I got this fifo def working from looking through the source code:
def do_it():
var fifo_path = "/tmp/mmm_audio_pipe"
remove(fifo_path)
_ = run("mkfifo " + fifo_path + " 2>/dev/null")
# Continuous reading loop
while True:
try:
with open(fifo_path, "r") as f:
var content = f.read()
if content:
var parts = content.split(",")
for part in parts:
print(part)
except:
print("Error reading, retrying...")
sleep(0.1)
I’d like to do the same but with netcat. When I do:
_ = run("(nc -lk 9999 2>/dev/null)")
in the same place, I know is receiving the message, because the python tcp writer doesn’t throw an error that no one is listening. I just have no idea how to get the message from netcat.
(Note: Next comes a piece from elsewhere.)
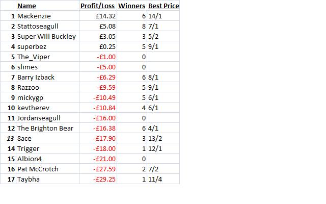Click the Pat McCrotch name cell

pyautogui.click(x=47, y=169)
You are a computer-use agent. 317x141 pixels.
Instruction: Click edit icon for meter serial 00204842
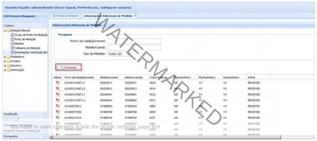(58, 100)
Is there any example code that does this that I could look at? Or any pointers to help me out?
According to my self taught & long term cyber security and networking I can see is not a hardware misconfiguration—it’s a logical plumbing error in the code. The network card is likely doing exactly what it was told: listening for packets on port 9999.
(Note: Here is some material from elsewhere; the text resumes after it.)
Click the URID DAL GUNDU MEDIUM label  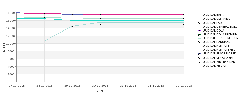click(x=221, y=38)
If you are on Kali Linux or Parrot OS here is the breakdown that I found dude as I’m trying to understand it… You are probably trying to inject the mojo script through First in first out to the NIC
​The NIC (Network Interface Card): It’s successfully receiving the Packets and passing them to the Kali/Parrot Linux Kernel.
​Netcat : It is successfully grabbing those packets from the kernel.
​The Error: Because you didn’t use a redirection operator (like >), the data stops at the netcat process. It never enters the FIFO pipe where the Mojo script is waiting.
I think this is the best answer I can give you..
You are stuck because you are running nc -lk 9999 but not redirecting it into the pipe.
To make it work, the command should look something like:
nc -lk 9999 > /tmp/mmm_audio_pipe
Without that > redirection, the data just sits in the netcat process and never enters the “tunnel” where Mojo is waiting.
I tried it I think it works on my machine… Dude you can try it too if their is any unexpected behavior we are born to look into it.